La misión de la OTAN en Afganistán inició una investigación sobre la posible muerte de 6 civiles en un ataque de tropas internacionales y afganas en la provincia de Khost, en el este del país, informó hoy Efe una fuente de la Alianza Atlántica.

El equipo de evaluación está formado por miembros de la Fuerza Internacional de Asistencia a la Seguridad (ISAF) -denominación de la misión comandada por la OTAN en el país centroasiático- y del Ejército afgano, precisó un portavoz de la ISAF, Pietro d'Angelo.

La investigación se ha puesto en marcha tras las denuncias formuladas ayer por las autoridades afganas en relación a una incursión militar nocturna realizada el miércoles por la noche.

Incluso el presidente afgano, Hamid Karzai, instó a los responsables provinciales a indagar sobre los hechos y dio credibilidad a la informaciones que afirmaban que los fallecidos en la operación eran civiles, según la agencia afgana AIP.

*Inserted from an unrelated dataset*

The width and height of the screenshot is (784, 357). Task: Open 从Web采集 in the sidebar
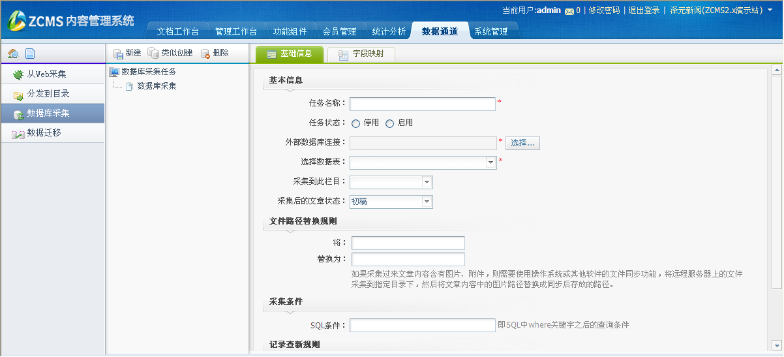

También han arreciado las protestas desde Khost e incluso el Consejo Provincial decidió cerrar ayer sus puertas como medida de presión para forzar que se investigaran las muertes.

En un primer momento, la ISAF negó que los fallecidos fueran civiles.

Un portavoz de ISAF, Tim James, reconoció ayer la existencia de un incidente armado en Khost en el que tropas internacionales respondieron al fuego enemigo, pero precisó en que las seis personas muertas eran militantes de la red yihadista Haqqani.

"No podemos decir exactamente cuándo tendremos los resultados de las pesquisas que hemos iniciado, pero es cuestión de pocos días, quizás una semana", afirmó hoy Pietro d'Angelo

La muerte de civiles es uno de los principales puntos de fricción ente las autoridades afganas y la ISAF.

La misión de Naciones Unidas en Afganistán (UNAMA) denunció ayer que al menos 1.462 civiles fallecieron en el conflicto afgano durante el primer semestre de 2011, lo que supone un aumento del 15% respecto al mismo periodo del año anterior.

Según los datos de la ONU, el 80% de los civiles murieron por acciones de la insurgencia.

Durante 2010 murieron 2.777 civiles, el número más alto en lo que a bajas civiles se refiere desde la invasión a Afganistán de EEUU y la caída del régimen talibán hace casi una década.